Bir diğer enteresan açıklama da Yemen saldırısının ardından ABD’den geldi. “Tansiyonu artırmak istemiyoruz; son birkaç gündür Husilerle yaşananların ötesinde bölgede tansiyonu artırmak için bir neden yok. Gerilimi onlar artırdılar. İran’la bir çatışma peşinde değiliz” yorumunu yapan ABD yetkilisi (Kirby), Kızıldeniz’deki gemi trafiğinin normale dönmesini arzu ettiklerini dile getirdi. E doğru söze ne denir? Zira biliyoruz ki, İran’la çatışma peşinde değilsiniz, birlikte çalıp birlikte oynuyorsunuz.
Bariz bir şekilde görünüyor ki, İsrail Gazze’de öyle bir sıkıştı, öyle bir sıkıştı ki İngiltere ve ABD, dünya kamuoyunun gözünü perdelemek ve İsrail’i bu zor durumdan kurtarmak için, İran’ın da yardımıyla, hem savaşı yaymaya çalışıyor, hem de her türlü senaryoyla İsrail’in bu çaresizliğini örtmeye çalışıyor. Bu aralar yaşanan bu türden her enteresan olayın altında bu telaşın parmağını ararsak iyi olur kanaatindeyim.
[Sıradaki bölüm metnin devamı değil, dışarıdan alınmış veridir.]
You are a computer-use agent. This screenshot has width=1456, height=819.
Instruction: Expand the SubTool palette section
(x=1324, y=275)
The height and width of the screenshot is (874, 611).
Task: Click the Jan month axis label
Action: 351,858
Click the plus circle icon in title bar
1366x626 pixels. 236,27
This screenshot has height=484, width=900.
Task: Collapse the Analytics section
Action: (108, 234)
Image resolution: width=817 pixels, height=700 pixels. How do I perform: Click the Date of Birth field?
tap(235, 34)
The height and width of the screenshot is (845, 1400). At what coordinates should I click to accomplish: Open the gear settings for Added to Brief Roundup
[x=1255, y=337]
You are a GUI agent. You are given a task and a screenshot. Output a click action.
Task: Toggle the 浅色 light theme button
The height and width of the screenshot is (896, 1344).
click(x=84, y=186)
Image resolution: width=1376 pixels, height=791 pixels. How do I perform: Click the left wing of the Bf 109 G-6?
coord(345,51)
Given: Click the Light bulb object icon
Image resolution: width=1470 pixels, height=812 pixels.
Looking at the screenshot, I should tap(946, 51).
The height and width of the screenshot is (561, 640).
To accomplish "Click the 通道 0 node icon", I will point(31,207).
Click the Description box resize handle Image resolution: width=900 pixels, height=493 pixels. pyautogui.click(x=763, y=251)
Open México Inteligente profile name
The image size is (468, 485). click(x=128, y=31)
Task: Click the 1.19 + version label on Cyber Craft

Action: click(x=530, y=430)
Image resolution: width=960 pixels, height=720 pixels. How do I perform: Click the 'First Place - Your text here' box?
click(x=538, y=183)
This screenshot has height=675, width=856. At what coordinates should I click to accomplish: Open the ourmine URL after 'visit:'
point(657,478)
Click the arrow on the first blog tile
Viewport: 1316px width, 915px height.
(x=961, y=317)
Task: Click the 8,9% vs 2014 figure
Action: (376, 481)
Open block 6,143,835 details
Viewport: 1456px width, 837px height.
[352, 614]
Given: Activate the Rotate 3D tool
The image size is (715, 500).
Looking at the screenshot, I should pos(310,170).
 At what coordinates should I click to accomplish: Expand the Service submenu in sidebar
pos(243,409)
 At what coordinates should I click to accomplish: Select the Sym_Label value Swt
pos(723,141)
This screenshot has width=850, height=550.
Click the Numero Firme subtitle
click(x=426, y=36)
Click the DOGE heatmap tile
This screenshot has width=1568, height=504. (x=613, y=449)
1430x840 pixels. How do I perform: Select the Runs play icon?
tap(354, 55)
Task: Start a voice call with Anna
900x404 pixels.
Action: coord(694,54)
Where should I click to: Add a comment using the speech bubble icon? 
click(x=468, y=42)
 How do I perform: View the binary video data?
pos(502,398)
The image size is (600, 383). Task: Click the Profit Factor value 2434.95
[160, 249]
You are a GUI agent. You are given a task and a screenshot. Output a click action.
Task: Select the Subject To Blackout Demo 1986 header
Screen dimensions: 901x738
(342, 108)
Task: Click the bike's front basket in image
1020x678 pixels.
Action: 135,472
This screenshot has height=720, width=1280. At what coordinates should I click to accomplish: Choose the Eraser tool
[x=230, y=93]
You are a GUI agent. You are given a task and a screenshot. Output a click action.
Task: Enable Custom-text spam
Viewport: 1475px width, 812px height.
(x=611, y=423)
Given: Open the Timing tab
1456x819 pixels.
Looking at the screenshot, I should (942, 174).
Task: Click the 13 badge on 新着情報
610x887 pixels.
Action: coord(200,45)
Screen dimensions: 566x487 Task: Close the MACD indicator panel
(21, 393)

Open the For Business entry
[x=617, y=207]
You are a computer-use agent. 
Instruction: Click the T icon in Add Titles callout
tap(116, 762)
El birliği ile Türkiye’yi savaşa çekmeye çalışıyor olmasınlar. Maazallah! Ne yazık ki işler o tarafa doğru gidiyor. İstesek de, istemesek de...
Rabbimiz, ülkemizin, milletimizin ve başta Filistin olmak üzere tüm mazlum halkların yâr ve yardımcısı olsun!